Council tax discounts

Coronavirus (COVID-19) – support for businesses and the self-employed

The government is providing a package of measures to support businesses through the period of disruption caused by COVID-19. For details, go to GOV.UK Business Support: Coronavirus and GOV.UK: COVID-19 – support for businesses.

Go to our business rates pages for information on assistance with business rates and government cash grants for businesses. We are also providing financial assistance for the self-employed in the form of deferred council tax payments.

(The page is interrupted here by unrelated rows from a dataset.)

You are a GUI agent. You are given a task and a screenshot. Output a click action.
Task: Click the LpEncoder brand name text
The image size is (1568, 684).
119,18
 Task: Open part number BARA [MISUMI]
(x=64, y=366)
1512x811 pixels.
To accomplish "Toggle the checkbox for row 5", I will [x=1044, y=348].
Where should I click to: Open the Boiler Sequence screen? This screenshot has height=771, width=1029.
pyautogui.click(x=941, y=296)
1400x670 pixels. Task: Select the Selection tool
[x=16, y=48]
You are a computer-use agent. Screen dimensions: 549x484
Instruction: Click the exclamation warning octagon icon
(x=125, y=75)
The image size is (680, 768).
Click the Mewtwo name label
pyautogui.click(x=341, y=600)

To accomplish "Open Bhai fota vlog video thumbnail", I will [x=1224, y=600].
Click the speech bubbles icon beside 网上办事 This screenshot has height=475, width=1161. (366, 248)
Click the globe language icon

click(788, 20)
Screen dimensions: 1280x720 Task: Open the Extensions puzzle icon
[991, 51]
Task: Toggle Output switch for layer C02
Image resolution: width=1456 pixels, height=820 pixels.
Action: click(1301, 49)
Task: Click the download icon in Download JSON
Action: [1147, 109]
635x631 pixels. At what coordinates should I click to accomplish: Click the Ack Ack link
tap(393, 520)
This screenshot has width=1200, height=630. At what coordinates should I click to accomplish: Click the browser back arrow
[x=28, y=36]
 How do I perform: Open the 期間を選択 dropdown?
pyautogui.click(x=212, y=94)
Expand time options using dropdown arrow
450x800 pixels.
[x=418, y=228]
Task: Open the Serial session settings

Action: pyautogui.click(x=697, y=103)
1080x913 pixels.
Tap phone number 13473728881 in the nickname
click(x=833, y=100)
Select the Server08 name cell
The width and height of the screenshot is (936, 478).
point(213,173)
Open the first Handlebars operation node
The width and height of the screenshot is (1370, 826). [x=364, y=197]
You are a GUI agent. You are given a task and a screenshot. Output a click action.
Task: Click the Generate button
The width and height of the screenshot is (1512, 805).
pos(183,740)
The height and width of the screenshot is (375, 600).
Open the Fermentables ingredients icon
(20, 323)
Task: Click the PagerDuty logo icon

Discounts for disabled people

You can get a council tax relief if you:

  • are disabled
  • have a disabled adult or child living permanently with you

Your property must have either:

  • a room for the disabled person other than a kitchen, bathroom or lavatory
  • a second kitchen or bathroom for the disabled person
  • extra space inside the property for using a wheelchair

How we reduce your council tax

We treat your property as if it is in the council tax band right below its actual band. For example:

  • a band B property is treated as a band A
  • a band A property is reduced by one sixth in the base charge

We use the reduced amount to work out your entitlement to council tax support or discounts.

Disability and progressive conditions

To get council tax reduction, the disability must be a permanent and substantial:

  • illness
  • injury
  • congenital deformity
  • other reason

Some conditions can become substantial as they advance. It is better to apply when the condition first starts. We can back-date your reduction if you apply late.

Rooms for use by a disabled person

There must be a room in the property used by the disabled person either:

  • for treatment
  • for therapy
  • to store equipment

You cannot claim for having:

  • converted a downstairs room to a bedroom for a person who cannot climb stairs
  • converted bedsitting room for a person who cannot climb stairs
  • converted an upstairs room that was a bedroom to a bedsitting room for bedridden person
  • a room with extra facilities such as extra heating or a hearing loop
  • a commode for a person who finds it difficult to get to a lavatory

The bathrooms and kitchens don’t have to be solely for use by a disabled person. A shower room is treated as a bathroom. A second lavatory does not count as a bathroom.